Si le péché a engendré un ordre pervers, l’Évangile produit une économie sainte. L’homme nouveau vit d’une justice reçue, non conquise ; d’une sainteté partagée, non méritée ; d’une vérité incarnée, non inventée. L’Église est le fruit vivant de la croix :

Justice envers Dieu et les hommes,

Sainteté dans les actes et les pensées,

Vérité proclamée dans l’humilité,

Communion vécue dans l’amour fraternel.

C’est là le Royaume, déjà présent, encore voilé, mais réel.

VII. L’humanisme contre Dieu : l’Adam ressuscité en Prométhée

Depuis le jardin, l’homme veut être son propre sauveur. Il proclame sa suffisance, élève sa raison au-dessus de toute autorité. L’humanisme moderne, dans ses formes les plus absolues, n’est rien d’autre que la reprise du péché ancien, paré des habits de la lumière.

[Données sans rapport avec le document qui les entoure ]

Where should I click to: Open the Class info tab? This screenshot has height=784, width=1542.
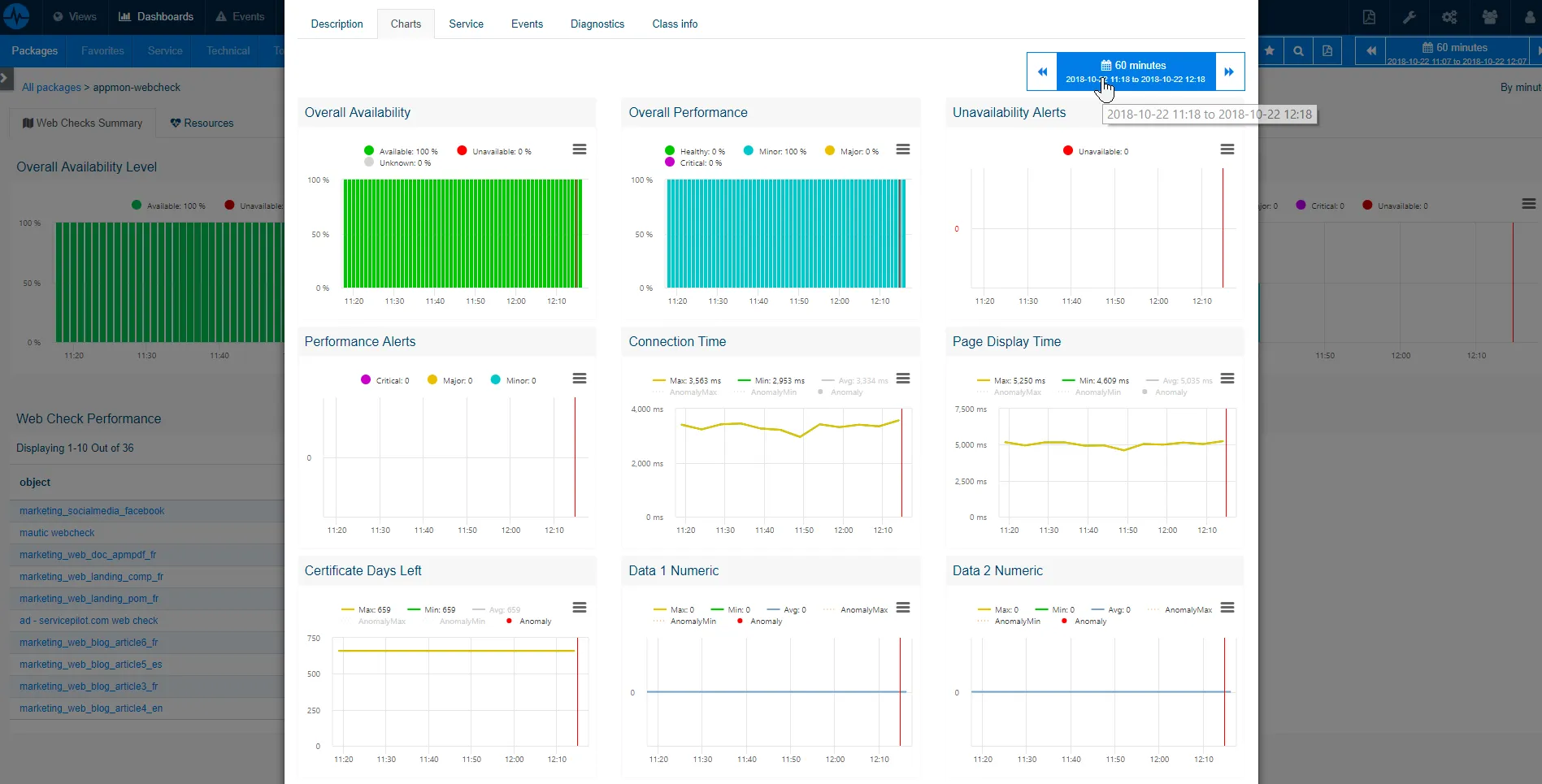675,24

Mais Dieu n’a point été surpris : le Christ a déjà vaincu Prométhée.

L’homme qui veut devenir Dieu finit par crucifier Dieu. Mais Dieu fait homme, en se laissant crucifier, sauve l’homme. Là est la sagesse divine, folie pour le monde.

Conclusion

Deux économies s’affrontent depuis l’aube des temps : celle du péché et celle de la grâce ; celle de l’homme exalté et celle de Dieu humilié. La première a dressé la croix. La seconde l’a embrassée. Mais nous savons, nous croyants, laquelle triomphera.

Car le Ressuscité règne. Et il bâtit une cité indestructible, avec des pierres vivantes venues des ténèbres. L’économie de la croix, douce et puissante, progresse jour après jour. Elle ne crie pas, elle ne brise pas, mais elle conquiert.

Et un jour, l’économie de l’homme s’effondrera. Et la croix, méprisée des puissants, brillera sur l’univers réconcilié.

Gloire à l’Agneau, qui fut immolé et qui vit aux siècles des siècles.